Manuel Bribiesca's lawyer, Ruben Ayala shows a document containing the judge's decision to the press in Mexico City, Mexico on Tuesday March 28, 2006. A Mexican judge ordered Argentine journalist Olga Wornat to remove references to Bribiesca, one of Mexican first lady Marta Sahagun's sons, in a book that claims he benefited financially from his family's political connections, Tuesday, March 28, 2006. (AP/Eduardo Verdugo)
Mexico City – A Mexican judge ordered an Argentine journalist Tuesday to remove references to one of the first lady's sons in a book that claims he benefited financially from his family's political connections.

The judge also fined the journalist, Olga Wornat, and ordered that the ruling be published in a Mexican magazine that published excerpts of the book. The decision came in response to a civil lawsuit filed by Marta Sahagun's son Manuel Bribiesca, who claimed the book, titled “Cronicas Malditas,” or roughly “Accursed Chronicles,” caused him “moral damage.”
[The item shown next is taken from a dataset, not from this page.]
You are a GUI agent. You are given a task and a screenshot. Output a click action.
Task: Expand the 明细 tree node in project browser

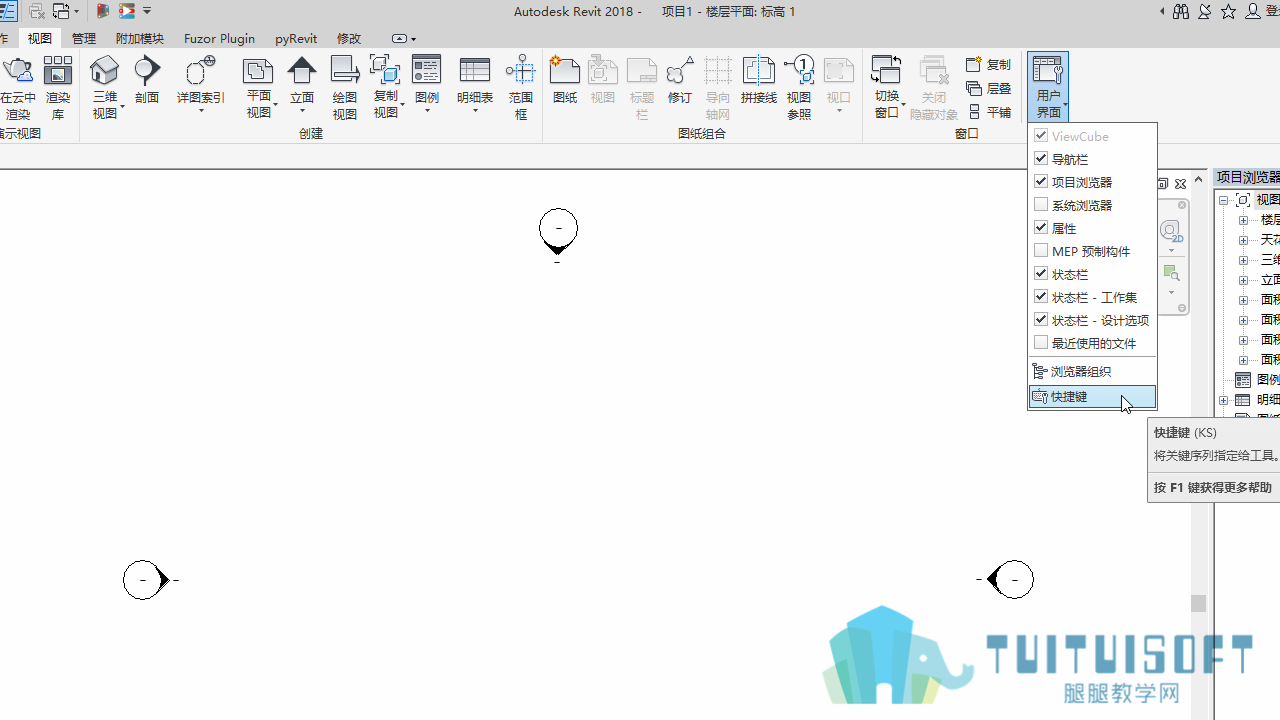click(x=1224, y=400)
Published in 2005, the book alleged that two of Sahagun's three sons, principally Manuel Bribiesca, had used their connections to get preferential treatment on federal government work contracts during the administration of President Vicente Fox, which began in December 2000.

Sahagun's sons are from a previous marriage. She married Fox in 2001, and they have no children.

Sahagun filed a similar lawsuit against Wornat in 2005, claiming that the writer caused her “moral damage” by publishing church annulment documents in which Sahagun allegedly described the intimate details of her failed first marriage. That lawsuit has not been resolved.

Wornat's lawyer, Cristian Zinzer, confirmed the ruling and said the writer would appeal. He said the amount of the fine had not been determined.

Contacted by telephone, Wornat told The Associated Press she believed Tuesday's decision was more political than legal because Bribiesca had not proved “moral damage.”